Material Recognition

Monday, June 4, 2012

Final Post

About the course

Time goes by, and I'm going to finish this quarter and go back to my home university. I should say that I have got a lot from this course. Not just about project and computer vision, but also about challenging myself and thinking by myself. I still remember the days when I was hesitating and didn't know what to do. But eventually I choose to believe in myself and have finished this project. I'm grateful that this course gives me this opportunity to choose to trust myself and work hard.
During this quarter, the instructor helped a lot through the feedback from the class and emails. I'm thankful that he always gave good and sincere advices and always replied in time. And also, it is interesting and helpful to see the progress of other classmates on class and learn from it. Everyone's project is amazing and enlightening. I'm glad that I can have such brilliant and interesting people accompanied me during this quarter.

About the project

So far I have posted all my steps on this blog. Below is a list of the milestones.

1.Software and Datatsets

Figure 0. The device I was using
We are using Matlab now for the whole project. And the dataset comes from the pictures taken manually from a existing laser scanner.
We have two datasets collected in different periods. The first dataset includes 10 kinds of material: (1)mouse pad(Synthetic plastic), (2) paper, (3)tape, (4)skin, (5)metal, (6)foam grip, (7)plastic, (8)foam pad, (9)denim, (10)wood. All the pictures have been taken in two exposures, so there are 20 pictures in all. Picture below shows the objects in the first dataset.

The second dataset includes 24 pictures with 10 material: (1)bread, (2) butter, (3)fiber, (4)denim(jeans), (5)metal, (6)paper, (7)plastic, (8)silk, (9)skin, (10)wood. All with two exposures, and also includes two deformed pictures with paper and denim.

2. L2 Distance

In the project, I split the pictures in the datasets to training and testing data, and first calculated their L2 distance as its feature. From the L2 distance method, I get the result of 2 errors in 10 kinds of material.
Originally it was better, as is shown in figure1 (The L2 distance between all the ten pair of training and testing data); the distances are supposed to be the smallest when it gets to 1,2,3,4,5,6,7,8,9,0 in every 10 comparison separately, but we can see that in the fifth comparison, the second distance is actually the shortest.
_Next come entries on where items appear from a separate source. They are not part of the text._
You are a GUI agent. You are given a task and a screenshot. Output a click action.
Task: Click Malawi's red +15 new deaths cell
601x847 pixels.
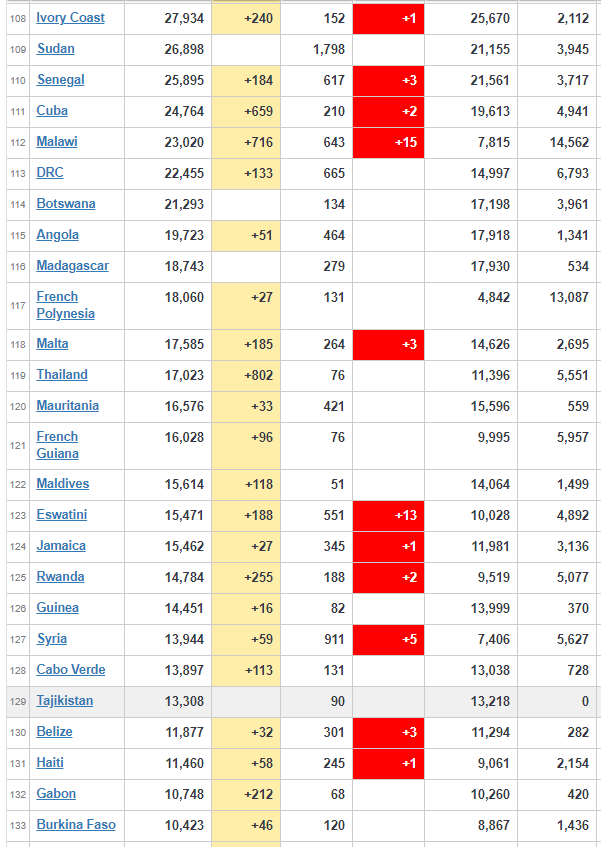click(388, 142)
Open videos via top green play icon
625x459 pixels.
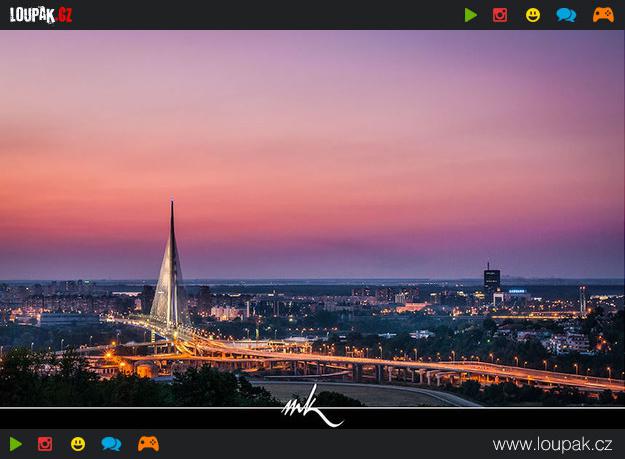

We modified this error when we found the special property of metal (mentioned before), thus recognizing metal by variance other than L2 distance.

Figure 1: The chart of the first time result

After we modified our method, the confusion matrix gets to a perfect result. See figure2.

Figure 2: The second time result after we modified the metal recognition

But then we realised we need to do some rectification to reduce position factor. So after the rectification, the confusion matrix shows two errors, see figure 3. Although the result gets worse, but it is more precise.

Figure 3: The third time result after we did the rectification

And since variance and width can’t help to make the result better, we end up with 2 errors in 10 kinds of material.

We have also put some pictures of the same material into the cluster:
The result has one more error of wrong recognition of material 1 and 2 ,and the replaced material are material 2(paper) 9(denim) 10(wood). This means picture of material 10 (wood) in the two datasets can be recognized to each other.

Figure 4: The result after mixing up the data

3. K-means

I also used the built-in function kmeans in Matlab to solve this problem. Using k-means algorithm, the result on the original dataset is 3 errors in 10, as is shown in figure 5. The value of indx1 is the cluster indices of each points, and above is the difference of the training and testing data’s cluster indices, which means there are 3 errors exist.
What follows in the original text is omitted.